[Records from a data source]
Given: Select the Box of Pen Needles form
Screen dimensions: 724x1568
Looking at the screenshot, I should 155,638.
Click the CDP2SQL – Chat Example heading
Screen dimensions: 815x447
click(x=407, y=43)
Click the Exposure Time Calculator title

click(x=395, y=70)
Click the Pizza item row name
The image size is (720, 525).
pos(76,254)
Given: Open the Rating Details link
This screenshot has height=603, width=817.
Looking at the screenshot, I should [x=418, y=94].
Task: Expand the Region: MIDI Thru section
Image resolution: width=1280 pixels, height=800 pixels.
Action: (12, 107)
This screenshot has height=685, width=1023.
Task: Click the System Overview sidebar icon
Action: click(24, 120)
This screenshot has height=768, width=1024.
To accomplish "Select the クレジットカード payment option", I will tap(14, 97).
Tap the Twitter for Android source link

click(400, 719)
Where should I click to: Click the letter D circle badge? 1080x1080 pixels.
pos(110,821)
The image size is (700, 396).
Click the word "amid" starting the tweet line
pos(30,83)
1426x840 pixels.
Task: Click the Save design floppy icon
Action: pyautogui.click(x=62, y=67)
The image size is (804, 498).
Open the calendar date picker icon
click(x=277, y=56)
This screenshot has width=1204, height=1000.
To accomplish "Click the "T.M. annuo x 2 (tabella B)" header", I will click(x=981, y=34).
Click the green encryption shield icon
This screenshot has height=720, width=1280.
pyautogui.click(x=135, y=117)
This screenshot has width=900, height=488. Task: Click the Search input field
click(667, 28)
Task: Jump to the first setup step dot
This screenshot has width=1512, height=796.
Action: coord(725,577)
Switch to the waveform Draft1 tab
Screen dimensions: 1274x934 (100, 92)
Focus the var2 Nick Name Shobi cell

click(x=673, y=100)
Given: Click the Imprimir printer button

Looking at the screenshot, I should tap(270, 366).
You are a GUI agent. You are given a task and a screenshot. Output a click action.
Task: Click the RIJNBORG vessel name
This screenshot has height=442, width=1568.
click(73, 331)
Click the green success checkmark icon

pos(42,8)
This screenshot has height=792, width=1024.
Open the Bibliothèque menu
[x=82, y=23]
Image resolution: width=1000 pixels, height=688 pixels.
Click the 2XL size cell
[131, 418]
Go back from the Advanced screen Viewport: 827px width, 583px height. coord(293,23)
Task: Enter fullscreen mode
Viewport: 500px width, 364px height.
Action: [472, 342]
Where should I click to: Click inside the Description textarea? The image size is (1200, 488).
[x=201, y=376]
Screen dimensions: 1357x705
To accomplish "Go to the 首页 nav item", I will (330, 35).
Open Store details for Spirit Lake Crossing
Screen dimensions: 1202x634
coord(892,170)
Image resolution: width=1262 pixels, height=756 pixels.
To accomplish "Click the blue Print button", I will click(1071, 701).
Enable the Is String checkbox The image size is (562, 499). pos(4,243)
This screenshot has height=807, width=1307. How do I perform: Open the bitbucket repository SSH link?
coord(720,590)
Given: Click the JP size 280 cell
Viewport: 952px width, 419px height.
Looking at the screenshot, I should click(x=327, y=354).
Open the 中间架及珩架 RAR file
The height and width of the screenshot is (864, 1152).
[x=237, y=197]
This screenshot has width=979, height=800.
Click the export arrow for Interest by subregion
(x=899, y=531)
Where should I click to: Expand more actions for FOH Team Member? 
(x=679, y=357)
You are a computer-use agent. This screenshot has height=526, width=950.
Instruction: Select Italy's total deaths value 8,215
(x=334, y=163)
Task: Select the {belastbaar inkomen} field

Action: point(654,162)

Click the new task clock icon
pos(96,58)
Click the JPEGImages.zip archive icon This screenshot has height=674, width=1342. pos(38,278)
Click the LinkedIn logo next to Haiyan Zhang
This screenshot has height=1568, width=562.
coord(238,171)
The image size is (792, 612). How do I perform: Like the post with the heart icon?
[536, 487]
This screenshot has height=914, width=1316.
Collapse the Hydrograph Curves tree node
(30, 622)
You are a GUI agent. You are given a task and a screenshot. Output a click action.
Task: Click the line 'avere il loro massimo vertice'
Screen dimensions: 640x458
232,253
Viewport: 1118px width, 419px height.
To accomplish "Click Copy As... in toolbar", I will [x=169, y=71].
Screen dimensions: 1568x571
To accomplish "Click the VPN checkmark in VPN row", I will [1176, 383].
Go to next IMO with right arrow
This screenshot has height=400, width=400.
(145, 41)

■ **Problem requirements**:
What are the lines above, starting at the one with "Tap the Twitter for Android source link" and ending at the one with "This screenshot has width=1204, height=1000."? Give them again exactly, and only them.

■ **Answer for the task**:
Tap the Twitter for Android source link

click(400, 719)
Where should I click to: Click the letter D circle badge? 1080x1080 pixels.
pos(110,821)
The image size is (700, 396).
Click the word "amid" starting the tweet line
pos(30,83)
1426x840 pixels.
Task: Click the Save design floppy icon
Action: pyautogui.click(x=62, y=67)
The image size is (804, 498).
Open the calendar date picker icon
click(x=277, y=56)
This screenshot has width=1204, height=1000.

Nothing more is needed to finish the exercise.